Weil has long provided legal counsel to large and middle-market chemical companies and their investors, with particular strengths in transactional law and commercial and antitrust litigation. Our corporate lawyers have handled both groundbreaking M&A deals as well as a score of key medium-sized to smaller transactions in the industry. We have also acted for numerous private equity firms, including TPG Capital, American Capital, Cerberus Partners, HM Capital Partners LLC, Advent International, and Thomas H. Lee Partners, in their investments in the broader chemicals industry. Our notable deals in the industry include General Electric Company’s $11.6 billion sale of GE Plastics to Saudi Basic Industries Corporation; Access Industries’ successful €4.4 billion bid for Basell NV, a 50-50 joint venture owned by BASF and Shell Chemicals; Great Lakes Chemical Corporation’s merger with Crompton Corporation; and Millennium Chemicals, Inc.’s $2.3 billion merger with Lyondell Chemical Co.

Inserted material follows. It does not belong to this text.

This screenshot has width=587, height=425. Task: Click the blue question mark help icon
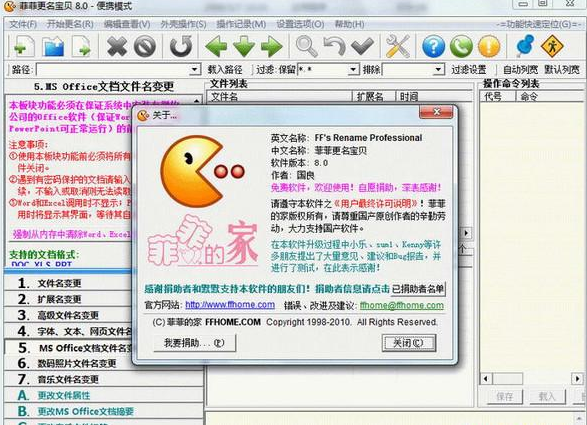434,46
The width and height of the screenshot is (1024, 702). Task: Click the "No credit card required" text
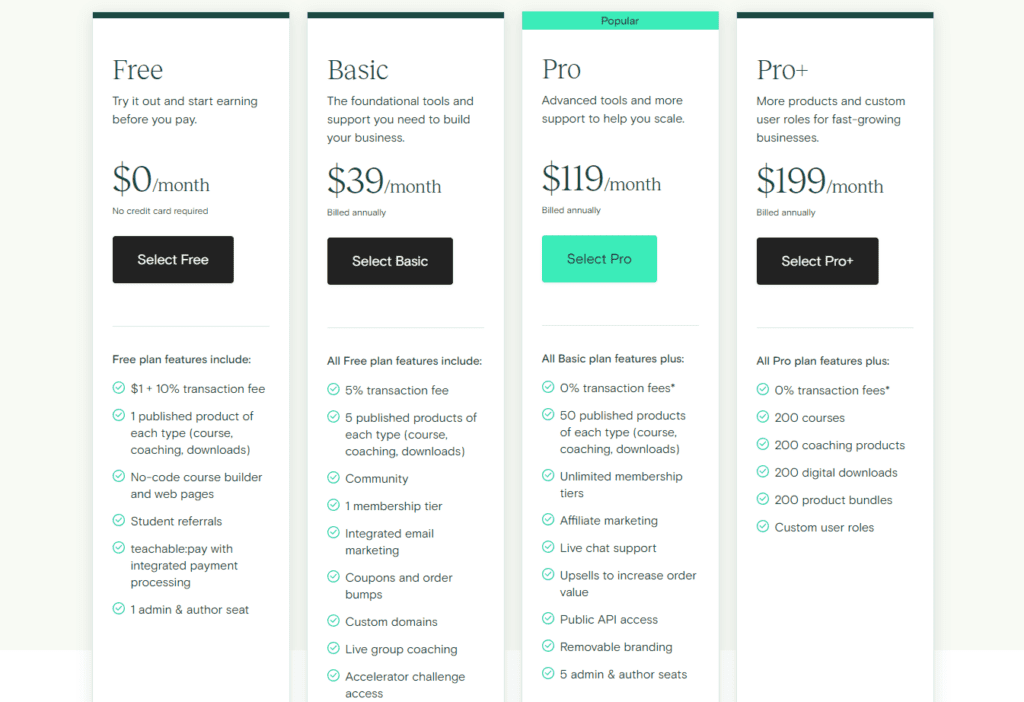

Our comprehensive approach to antitrust/competition law goes hand in glove with our M&A skills, as clients often retain Weil to gain merger clearance in major transactions; however, our antitrust work extends beyond the M&A context and into class action lawsuits of great commercial significance. We have served as counsel to numerous companies involved in class actions in connection with alleged price fixing and conspiracy, including:
- defense of a nationwide class action where plaintiffs were claiming billions of dollars in damages as a result of alleged price-fixing against a group of integrated oil & gas companies including ExxonMobil, Shell, BP, Citgo, and Marathon Oil;
- counsel to Sumitomo Chemical in consolidated class actions alleging price-fixing in the U.S. and international markets for vitamins;
- defense of a major petrochemicals producer in consolidated U.S. class actions seeking collective recovery for alleged price fixing of industrial rubber;
- defense of a major Japanese industrial company in a six-year price fixing investigation by European and U.S. regulators. The matter was closed without charges.